Now Huang is saying industry needs to invest more and that a wider pool of industries needs to get behind the technology to see benefits.
Nvidia is down more than 10 per cent from the January peak, erasing more than $1 trillion in market value. So, was ill-founded AI hype pumping up the stock, meaning Nvidia will return to a stable value based on its still-formidable chips, or is it set to see a rebound as fears around competition and trade wars subside?
“The market is very sceptical on the stock,” said Alec Young, chief investment strategist at Mapsignals, as reported by Bloomberg. Nvidia’s current valuation, coupled with its high expected topline growth, is a sign that the “market thinks the growth’s not going to happen”, he said.
Yet demand for the Blackwell chip is ramping up, and no viable competitor appears to be forthcoming. A Blackwell Ultra chip will be launched this year, offering the same 20 petaflops of AI performance but with around 50 per cent more memory. Then next year the company will switch to a new architecture called Rubin, with a full stack that should provide 3.3 times the performance of Blackwell.
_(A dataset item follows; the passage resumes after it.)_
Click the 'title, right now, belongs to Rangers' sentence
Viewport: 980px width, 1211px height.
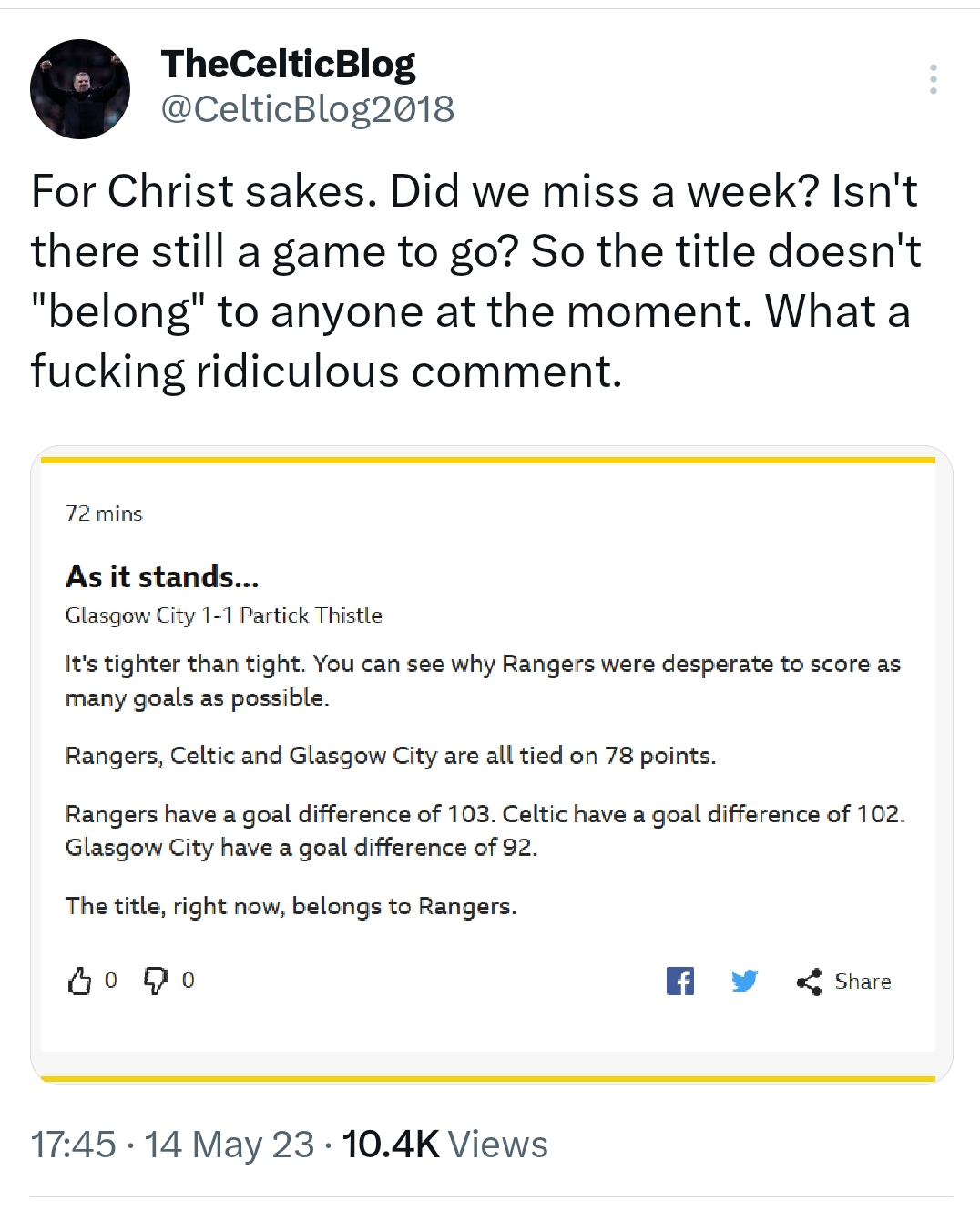(x=291, y=906)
These are designed to be used in clusters as part of big data centres, but for smaller operations Nvidia has also introduced desktop PCs with Blackwell chips inside, starting at around $5000.
“In essence, Nvidia’s chips remain the new oil or gold in this world for the tech ecosystem, as there is only one chip in the world fuelling this AI foundation, and it is Nvidia,” said Wedbush analyst Dan Ives.
“This is now about the ripple impact for tech. We estimate for every $1 spent on an Nvidia chip there is a $8 to $10 multiplier across the tech ecosystem with the hyperscalers, software, data centre buildouts, cybersecurity, and energy demand all benefiting from this $2 trillion of AI CapEx set to take place over the next three years.”